In Ernest Buckler’s “The Bars and the Bridge”, the protagonist, stuck between adoration and fear of his father, endures the ignorance of the man whose affection he longs for more than anything. The father and son “exchanged almost the same awkward words every time”(4). Due to this, the father and son were such strangers that if the father commanded him “it would be more embarrassing than disciplinary”(2). The father and son never had any physical contact, which shows the differences between them.
The first piece of evidence towards the conclusion that supports the narrator’s feeling that the major gaps in the father-son relationship have been bridged is when the father lifts the son and carries him to the garden. In the beginning of the story, the son preludes us with his childhood relationship and says, “In a neighbour’s house of a Sunday afternoon I might stand nearer to him than to anyone else; but I never got onto his lap like the other kids got onto their fathers laps”. The son tells us that his relationship with his father was so abnormal that even touching him was difficult task to accomplish.
However, after a while, it’s not the son who initiates contact with the father, it’s the father who initiates contact with the son by carrying him, instead of making him walk to the garden. This shows how much the father really cared for the son and how long the son desired his father to do something like this, by letting his father carry him without protest. The second piece of evidence is when the accident which stirred up the father’s feelings for his son, which were covered by his cold and rigid attitude.
The distances kept on increasing. The rigidity and stiffness’ of father’s personality was responded by son’s reserved behaviour. But after the accident when the father sees his son in vulnerable condition, the warmth and love expressed by him by holding his son, broke the silence between the two. “There was a sudden compact between them” since the stiffness that defined the relationship he had always had with his father had disappeared the minute that the replica of that horse’s shoe had been stamped to his right eye.
Towards the end of the story, the narrator notes, “Neither of [them] seemed to be the first to make the motion, but half way there [he] found that [he] was holding hands”(6), showing them to be not aware of their closeness.
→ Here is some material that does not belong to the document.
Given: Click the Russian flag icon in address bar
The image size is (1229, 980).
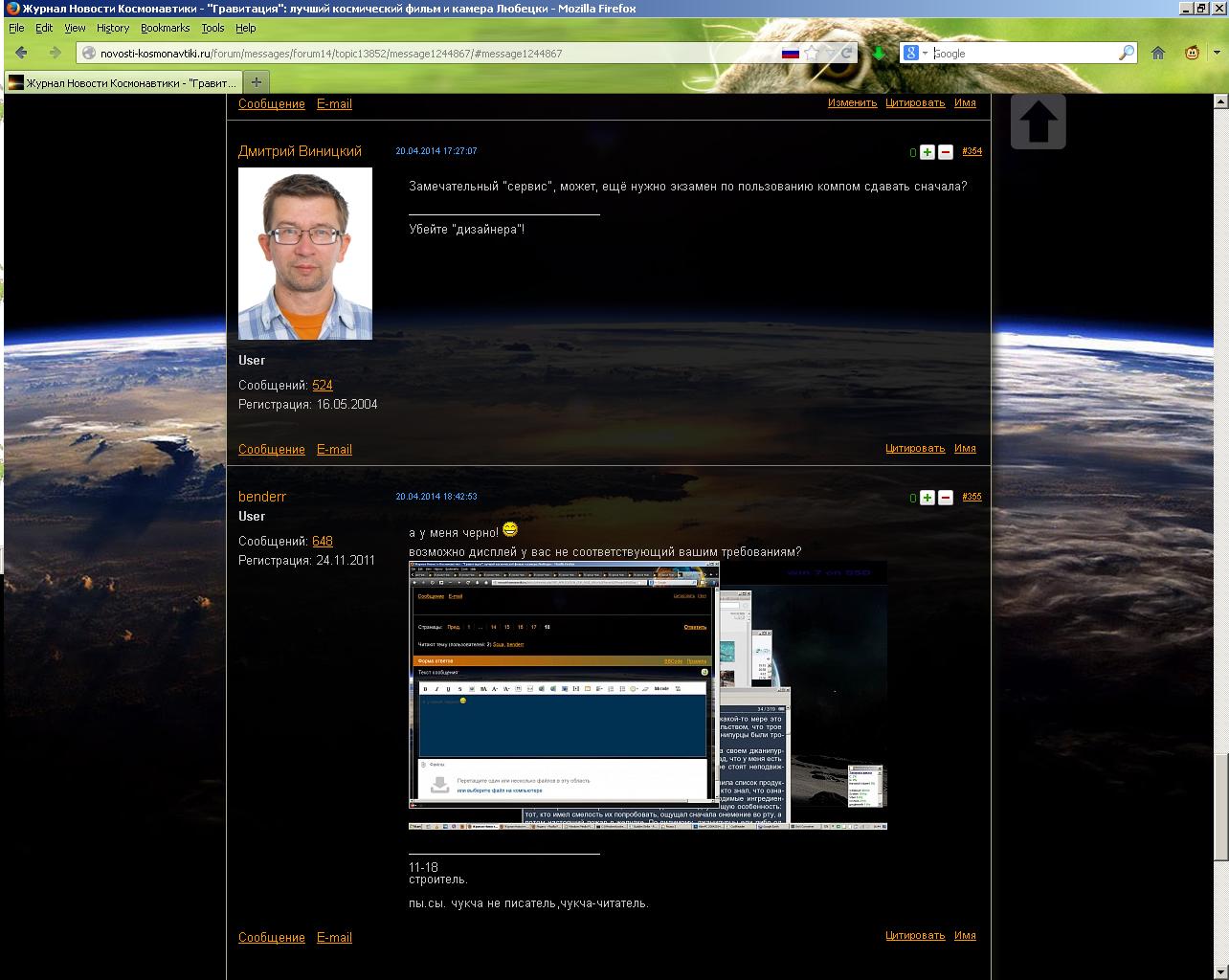Looking at the screenshot, I should (x=790, y=54).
The holding of hands is the sign narrator uses as evidence of bridging the gap between the two. As a result, the day that it all changes, the kid is forever marked; but not only is the mark emotional and mental, but physical as well. The narrator even admits it himself, as he begins his story with the mention of how, upon following his father’s orders, he received “Two scars [that] …
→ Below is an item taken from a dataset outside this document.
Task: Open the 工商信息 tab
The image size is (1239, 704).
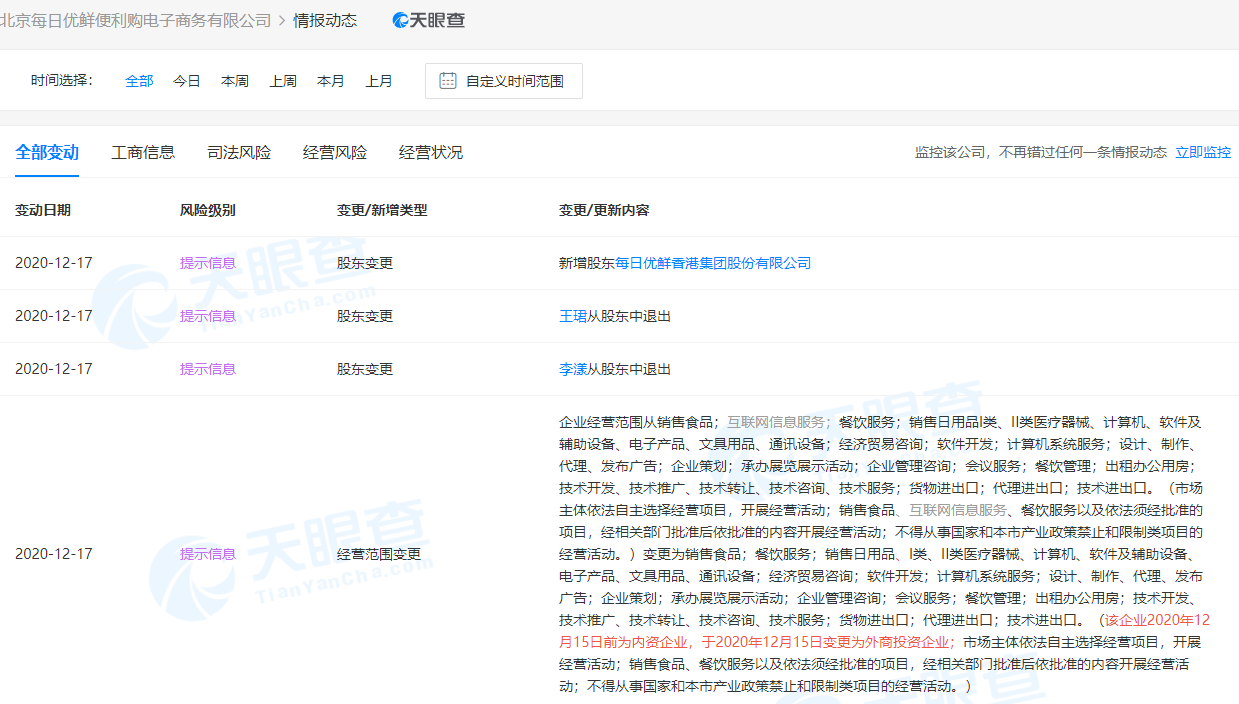Action: click(143, 153)
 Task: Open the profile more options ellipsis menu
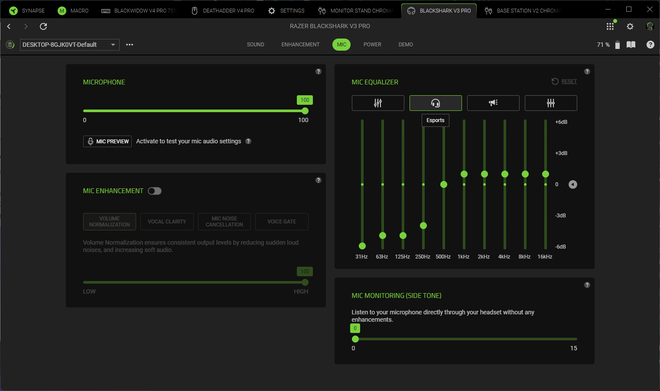pos(130,45)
bracketed [his] right eye. ” Immediately after, he summarizes the change “in the punctuation of [his] life” that occurred that night. The son met an accident which helped bridging their gaps between the father and son. The accident stirred up the father’s feelings for his son, which were covered by his cold and rigid attitude. The distances kept on increasing. The rigidity and stiffness’ of father’s personality was responded by son’s reserved behaviour. But after the accident when the father sees his son in vulnerable condition, the warmth and love expressed by him by holding his son, broke the silence between the two.
“There was a sudden compact between them” since the stiffness that defined the relationship he had always had with his father had disappeared the minute that the replica of that horse’s shoe had been stamped to his right eye. Towards the end of the story, the narrator notes, “Neither of [them] seemed to be the first to make the motion, but half way there [he] found that [he] was holding hands”(6), showing them to be not aware of their closeness. The holding of hands is the sign narrator uses as evidence of bridging the gap between the two.
The first piece of evidence towards the conclusion that supports the narrator’s feeling that the major gaps in the father-son relationship have been bridged is when the gather lifts the son and carries him to the garden. In the beginning of the story, the son preludes us with his childhood relationship and says, “In a neighbour’s house of a Sunday afternoon I might stand nearer to him than to anyone else; but I never got onto his lap like the other kids got onto their fathers laps”.
The son tells us that his relationship with his father was so abnormal that even touching him was difficult task to accomplish. However, after a while, it’s not the son who initiates contact with the father, it’s the father who initiates contact with the son by carrying him, instead of making him walk to the garden. This shows how much the father really cared for the son and how long the son desired his father to do something like this, by letting his father carry him without protest.